Cause #3: Carb withdrawal
Carbs and sugar activate reward pathways in your brain, so eliminating them can cause carb cravings and other “withdrawal” symptoms (keto flu). I hesitate to use the word “withdrawal” because sugar isn’t an addictive drug. It can, however, trigger similar brain systems (like causing a release of dopamine) as addictive drugs.
“Similar to drugs of abuse,” write the authors of one paper, “glucose and insulin signal to the mesolimbic system to modify [increase] dopamine concentration.”
Translation: Depriving yourself of carbs (which your digestive system breaks into glucose) deprives you of dopamine-driven good feelings. That’s why food companies cram so much sugar into everything. It’s rewarding!
If you’re experiencing hunger, carb cravings, mood fluctuations, low energy, headaches, and fatigue, you can try transitioning to keto more slowly, starting by reducing your carb intake to 50–100 grams daily. See how you feel at that level, wait a week or two for your body to adjust, then continue to ratchet down. This slow but steady approach can allow you to ease off carbs without triggering cravings.
Also, keep in mind that keto doesn’t work for everyone. You might feel your best at 100 or more grams of carbs per day. That’s okay! Just don’t give up on keto without optimizing your sodium and hydration status first (causes 1 and 2). That way, you’ll know it’s a carb problem, not a salt or fluid problem.
Cause #4: Less brain fuel
Like we learned above, when you reduce your carb intake, your body has to use fat and ketones for fuel instead of carb. That means your brain has to use fat as fuel, too.

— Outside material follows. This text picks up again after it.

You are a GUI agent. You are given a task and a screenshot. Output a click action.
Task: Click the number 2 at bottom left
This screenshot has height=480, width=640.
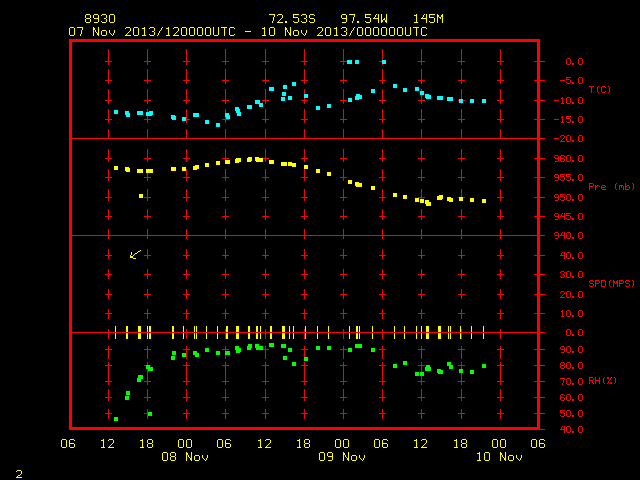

Some folks can transition to this fat-burning state in mere hours. Athletes, for instance, tend to be fat-burning machines. But some people can take a few days or weeks for their body to get fully up to speed and to feel “locked in” on keto. During the transition, cognition-related keto flu symptoms can arise, including headaches, brain fog, low energy, and fatigue.
Luckily, if you’re minding your keto macros, electrolytes, and hydration, your symptoms shouldn’t last more than a few days as your body gets up to speed. Consuming medium-chain triglyceride (MCT) oil is also a well-documented intervention for raising blood ketone levels, which may speed keto adaptation and relieve keto flu symptoms.
If you try out MCT oil, start with a teaspoon daily and work up to a tablespoon or two. If you get too frisky with this supplement, you may find yourself sprinting to the bathroom, praying desperately for it to be unoccupied.
Beating Keto Flu
Keto flu symptoms aren’t inevitable. Address the main causes — sodium deficiency, hydration issues, carb withdrawal, or low brain fuel — and the symptoms should improve.
I hope these tips prove useful in your quest to beat keto flu. And if nothing seems to work, remember that low-carb diets aren’t mandatory for being a healthy human. You might fare better with a different approach that includes more carbohydrates. Listen to your body and adjust accordingly!